10,000 AI-Designed Regulatory DNA Sequences, Open for Research
March 13, 2026
For each sequence, we provide
- Predicted activity across all three cell types using Malinois, an independently validated model from the Broad Institute that predicts MPRA activity from DNA sequence alone.
- Sequence quality metrics including worst hairpin stability (ΔG), GC content, nucleotide composition, and longest homopolymer length.
- Transcription factor binding site annotations that can be filtered and visualized.
- 3D double-stranded DNA structure, using Protenix.
Explore all sequences at switch.origin.bio
Today, we’re releasing 10,000 AI-designed proximal enhancer-like sequences (pELS) across three cell types: SK-N-SH (neuroblastoma), HepG2 (hepatocellular), and K562 (erythroleukemia). Proximal enhancer-like sequences are short DNA elements positioned near gene promoters (~2kb) that boost transcription.
We hope the research community will find these sequences useful in experiments such as MPRA studies and functional assays like ATAC-seq and ChIP-seq. As we experimentally evaluate the activity of these sequences, we’ll share those results on Switch — and we’ll enable others to do the same. We aim to continue contributing sequences to this repository, including for primary cells and tissues. The breadth of experiments to run, findings to uncover, and impact to be made go far beyond any single organization.
Why are we designing and testing these libraries at scale?
We see regulatory elements — nature’s DNA switches and dials — as a means to encode spatiotemporal control over gene expression, making medicines more programmable. The implications will be medicines with increased specificity and the ability to respond to changes in cell-state.
Beyond applications in cell and gene therapies, we see these sequences as a fundamentally new tool for perturbation biology. Traditional perturbation approaches — gene knockdowns, knockouts — are largely binary. Chemical treatments offer dosage control but lack target specificity, hitting multiple pathways simultaneously. Cell fate decisions are driven by the dosage of gene expression: how much of a protein is made, in which cells, and when.
By designing libraries of regulatory elements with graded transcriptional strengths, we can titrate a gene’s expression across a continuous range and measure how the transcriptome reshapes in response. This moves perturbation biology from asking “what happens when we remove gene X?” to asking “what happens as we dial gene X from low to high expression in disease cells?”

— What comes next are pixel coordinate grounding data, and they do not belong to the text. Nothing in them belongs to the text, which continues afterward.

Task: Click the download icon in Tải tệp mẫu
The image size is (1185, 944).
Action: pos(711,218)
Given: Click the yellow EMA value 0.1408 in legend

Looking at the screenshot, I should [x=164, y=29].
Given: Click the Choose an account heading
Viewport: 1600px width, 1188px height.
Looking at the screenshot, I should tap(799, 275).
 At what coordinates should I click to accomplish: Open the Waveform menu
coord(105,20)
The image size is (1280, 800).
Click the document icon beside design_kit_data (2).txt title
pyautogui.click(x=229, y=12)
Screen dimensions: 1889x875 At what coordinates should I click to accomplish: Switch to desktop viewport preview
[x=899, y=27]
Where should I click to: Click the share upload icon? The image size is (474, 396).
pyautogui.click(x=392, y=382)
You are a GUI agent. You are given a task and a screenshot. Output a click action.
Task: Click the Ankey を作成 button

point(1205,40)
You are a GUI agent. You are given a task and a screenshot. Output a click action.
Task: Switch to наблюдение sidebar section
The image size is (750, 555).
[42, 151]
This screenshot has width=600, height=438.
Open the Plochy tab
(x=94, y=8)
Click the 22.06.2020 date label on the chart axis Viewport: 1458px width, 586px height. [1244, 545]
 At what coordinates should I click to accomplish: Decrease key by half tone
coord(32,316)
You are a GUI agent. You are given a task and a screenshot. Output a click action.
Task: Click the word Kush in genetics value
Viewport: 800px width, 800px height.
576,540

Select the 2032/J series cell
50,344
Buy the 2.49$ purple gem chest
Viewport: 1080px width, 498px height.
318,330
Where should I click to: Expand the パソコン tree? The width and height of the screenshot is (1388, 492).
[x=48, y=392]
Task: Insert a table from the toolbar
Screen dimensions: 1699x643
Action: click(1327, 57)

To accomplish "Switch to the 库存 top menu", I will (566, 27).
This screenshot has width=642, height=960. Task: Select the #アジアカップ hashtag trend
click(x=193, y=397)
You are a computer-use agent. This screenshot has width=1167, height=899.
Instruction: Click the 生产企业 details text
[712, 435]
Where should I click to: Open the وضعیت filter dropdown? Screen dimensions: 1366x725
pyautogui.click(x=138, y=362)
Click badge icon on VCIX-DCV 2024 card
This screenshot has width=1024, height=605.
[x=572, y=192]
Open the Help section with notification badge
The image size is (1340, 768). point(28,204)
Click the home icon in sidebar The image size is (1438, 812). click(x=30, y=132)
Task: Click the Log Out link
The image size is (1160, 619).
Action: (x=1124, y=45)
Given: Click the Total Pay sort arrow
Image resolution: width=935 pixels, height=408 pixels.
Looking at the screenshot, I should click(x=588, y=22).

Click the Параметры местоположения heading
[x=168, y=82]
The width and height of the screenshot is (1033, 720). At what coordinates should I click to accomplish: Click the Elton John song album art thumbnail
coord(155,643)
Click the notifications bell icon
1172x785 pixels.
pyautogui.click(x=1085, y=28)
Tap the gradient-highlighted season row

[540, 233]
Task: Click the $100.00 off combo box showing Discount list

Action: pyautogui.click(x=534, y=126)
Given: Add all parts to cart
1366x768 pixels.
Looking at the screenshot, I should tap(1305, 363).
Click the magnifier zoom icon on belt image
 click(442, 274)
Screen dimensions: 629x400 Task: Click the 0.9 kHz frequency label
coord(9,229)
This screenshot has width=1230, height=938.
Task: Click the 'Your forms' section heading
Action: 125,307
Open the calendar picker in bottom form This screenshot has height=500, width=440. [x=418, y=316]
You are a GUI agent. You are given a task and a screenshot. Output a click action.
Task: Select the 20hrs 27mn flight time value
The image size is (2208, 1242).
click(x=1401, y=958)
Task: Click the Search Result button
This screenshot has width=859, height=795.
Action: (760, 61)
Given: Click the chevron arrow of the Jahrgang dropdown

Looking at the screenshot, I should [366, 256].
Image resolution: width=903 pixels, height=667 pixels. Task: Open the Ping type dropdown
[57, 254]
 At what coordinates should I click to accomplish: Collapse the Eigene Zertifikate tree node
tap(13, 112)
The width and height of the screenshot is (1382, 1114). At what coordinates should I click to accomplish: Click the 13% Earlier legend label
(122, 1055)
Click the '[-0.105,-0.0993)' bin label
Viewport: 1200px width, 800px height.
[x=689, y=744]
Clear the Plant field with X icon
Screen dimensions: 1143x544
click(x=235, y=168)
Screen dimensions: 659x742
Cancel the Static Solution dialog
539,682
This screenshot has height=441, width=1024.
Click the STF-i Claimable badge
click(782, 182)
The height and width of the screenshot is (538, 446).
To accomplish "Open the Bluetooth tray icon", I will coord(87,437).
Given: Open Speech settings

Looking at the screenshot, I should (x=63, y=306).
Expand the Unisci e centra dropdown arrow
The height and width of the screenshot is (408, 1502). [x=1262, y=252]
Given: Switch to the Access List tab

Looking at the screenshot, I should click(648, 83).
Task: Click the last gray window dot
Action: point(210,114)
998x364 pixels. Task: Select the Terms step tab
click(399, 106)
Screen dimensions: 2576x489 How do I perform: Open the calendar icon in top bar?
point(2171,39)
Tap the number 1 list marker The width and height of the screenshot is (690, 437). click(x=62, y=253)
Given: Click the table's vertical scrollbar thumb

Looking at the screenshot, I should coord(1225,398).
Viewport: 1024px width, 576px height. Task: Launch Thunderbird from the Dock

Consider the questions this enables.
How does varying IL-10 dosage reprogram tumor-infiltrating lymphocytes toward stemness? Recent work has shown that T cell fate in the tumor microenvironment is governed by a metabolic-epigenetic axis: elevated extracellular potassium in necrotic tumors triggers functional caloric restriction, depleting nucleocytosolic acetyl-CoA and stripping activating histone marks from effector and exhaustion gene loci — thereby preserving the stem-like T cell state most associated with durable anti-tumor responses.
IL-10 appears to work through a parallel route — reprogramming terminally exhausted CD8+ T cells to restore anti-tumor function.
But while we know both signals can shift T cell fate, we don’t know the dose-response landscape for either.
Is there an expression threshold at which IL-10 flips exhausted TILs toward a more favorable state without overshooting into immunosuppression? Graded regulatory elements let you map that landscape systematically rather than guessing with a single overexpression construct.
Or consider the broader challenge of T cell therapy. Clinical data show that the two strongest predictors of efficacy are T cell stemness — measured by markers like TCF7 expression and the CD39⁻CD69⁻ phenotype — and polyclonal tumor reactivity across multiple neoantigens. Yet during ex vivo expansion, both properties erode: tumor-reactive clonotypes are selectively lost and the remaining cells terminally differentiate.
What if you could use titrated expression of stemness-associated transcription factors like TCF7 or BACH2 during expansion to find the precise dosage that preserves self-renewal without sacrificing effector potential?
These are the kinds of questions that become experimentally tractable when you have libraries of regulatory elements spanning a continuous range of transcriptional activity in specific cell types — and that’s exactly what we’re building.